On ne savait pas ce qu’était le VIH au début, alors on ne pouvait pas faire les tests nécessaires. On ne connaissait pas les dangers de l’hépatite C au départ, alors on ne pouvait pas faire les tests nécessaires. On ne sait pas ce que sera la prochaine maladie grave pouvant être transmise par le sang, alors on ne peut pas faire les tests nécessaires pour cela non plus.

Il reste que, malgré toutes les nouvelles connaissances scientifiques dont nous disposons, une source sûre et connue de sang constitue la meilleure mesure de prévention contre le sang contaminé.
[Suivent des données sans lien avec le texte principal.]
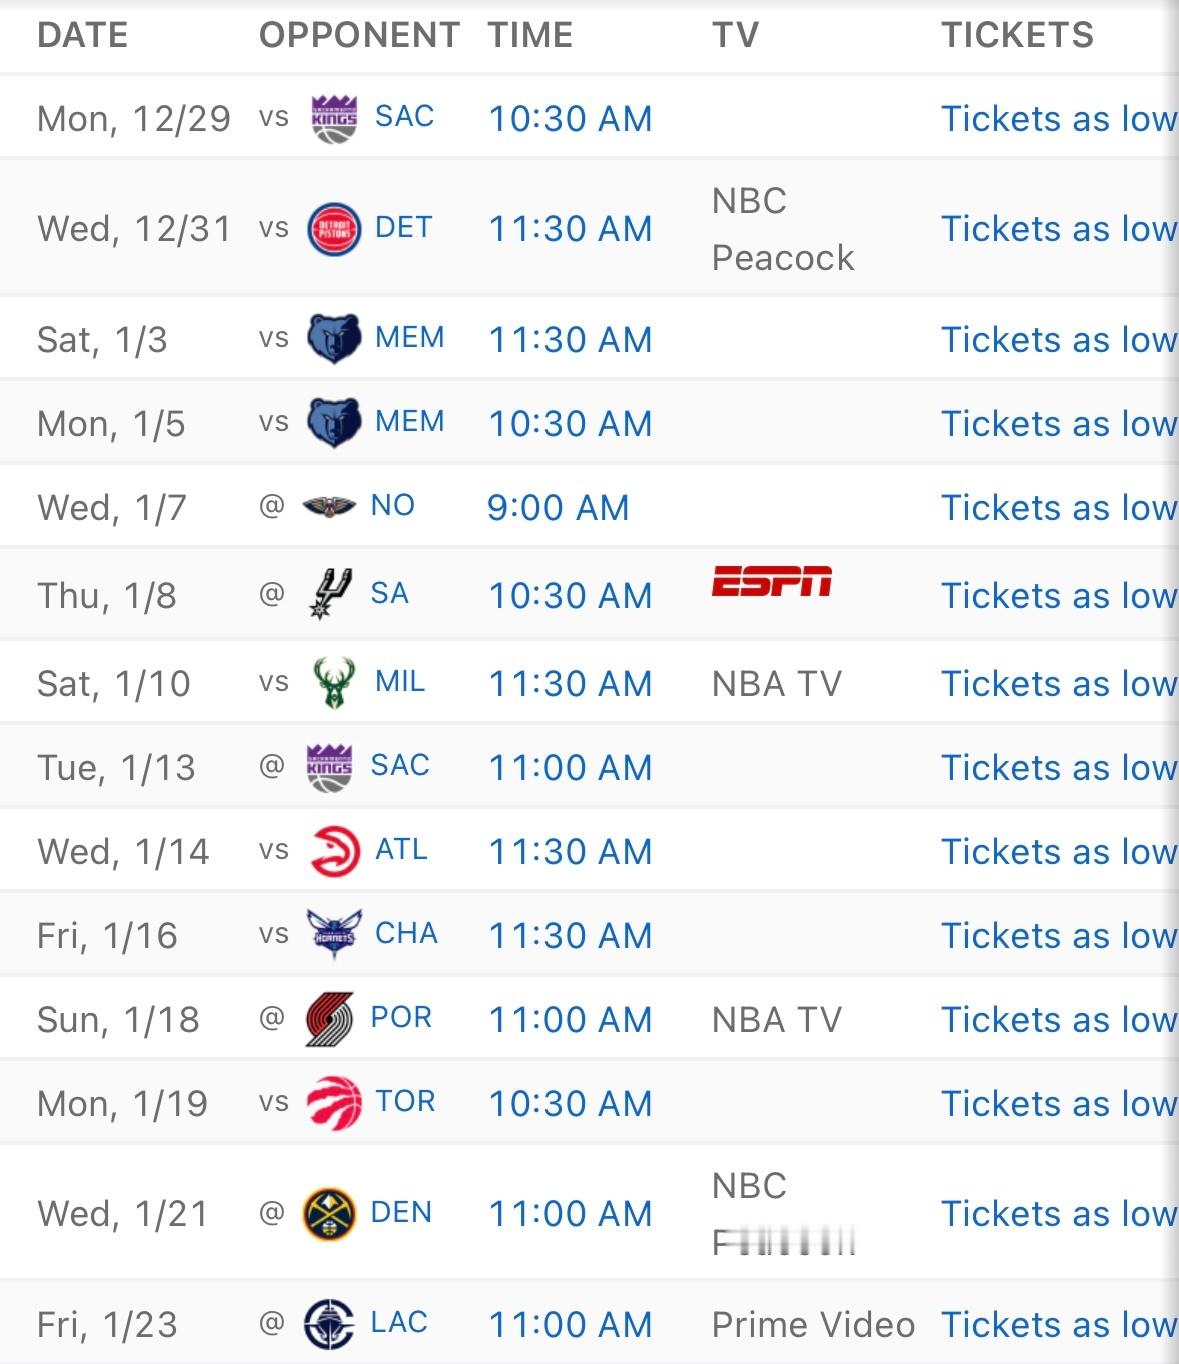Click the Detroit Pistons team logo

[x=334, y=229]
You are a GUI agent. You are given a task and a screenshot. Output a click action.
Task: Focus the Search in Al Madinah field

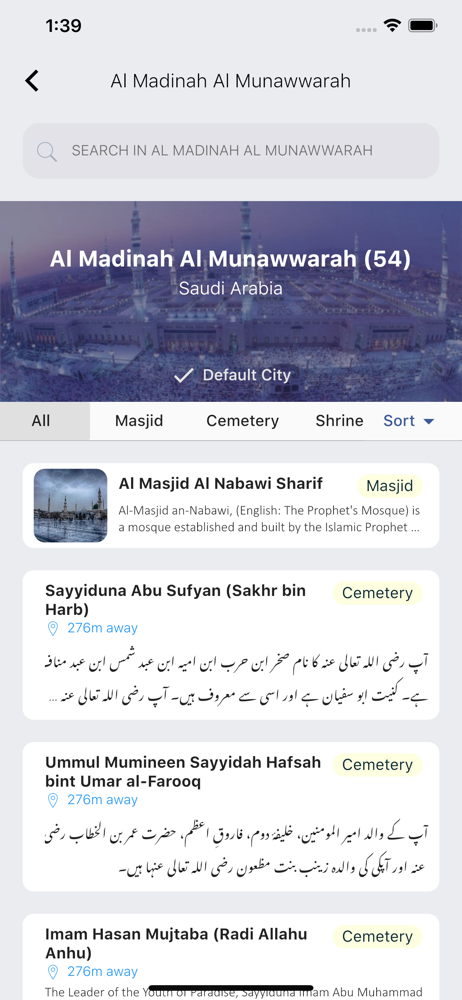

Vous pouvez donc comprendre pourquoi nous sommes nombreux à avoir tendance à douter quand on nous dit qu’il n’y a plus de danger : on ne peut pas trouver quelque chose qu’on ne sait pas qu’on cherche.

(1920)

L’objectif du projet de loi est simple : il vise à prendre des précautions, comme M. Krever nous a implorés de le faire, car il vaut mieux prévenir que guérir. Une autre question importante, c’est que le gouvernement fédéral doit tenir compte du fait que le public canadien et le gouvernement du Canada n’auront plus le contrôle de cette précieuse ressource une fois que la collecte de plasma relèvera du secteur privé et qu’ils n’y auront même plus accès.

Un jour, cela pourrait devenir une véritable question de sécurité nationale. Nous ne voulons pas que des étrangers possèdent ou contrôlent nos ressources et nos institutions financières. Alors, pourquoi diable laisserions-nous notre système d’approvisionnement en sang dans les mains d’étrangers? Que se passera-t-il à la prochaine crise, qu’il s’agisse d’une épidémie de SRAS ou un attentat terroriste d’une ampleur semblable à celle des événements du 11 septembre? Comment assurerons-nous un approvisionnement de sang sûr et sain au Canada pour répondre à nos propres besoins?

Les cliniques privées de prélèvement de plasma au Canada qui rémunèrent les donneurs ne sont pas dans l’intérêt des Canadiens. Elles ne sont pas intégrées à notre système d’approvisionnement en sang. Ce sont des sociétés privées qui visent à réaliser des profits en exportant du plasma canadien.

Je vous demande à tous de vous joindre au débat et d’exprimer vos réserves à l’égard de la sûreté et de la sécurité du système canadien d’approvisionnement en sang. Je vous demande d’exprimer ces réserves au Sénat, au comité ainsi qu’auprès des dirigeants politiques et de la population. Je vous demande aussi de travailler avec moi pour faire adopter le projet de loi rapidement.

Comme le juge Krever l’a indiqué :

Le système d’approvisionnement en sang au Canada doit reposer sur une valeur fondamentale, à savoir que le sang est une ressource publique donnée de façon altruiste par des personnes au Canada à d’autres personnes au Canada. On ne doit pas faire de profits à partir du sang donné au Canada.

C’était vrai il y a 20 ans, quand le juge Krever a fait cette déclaration, et ce l’est encore aujourd’hui. Merci.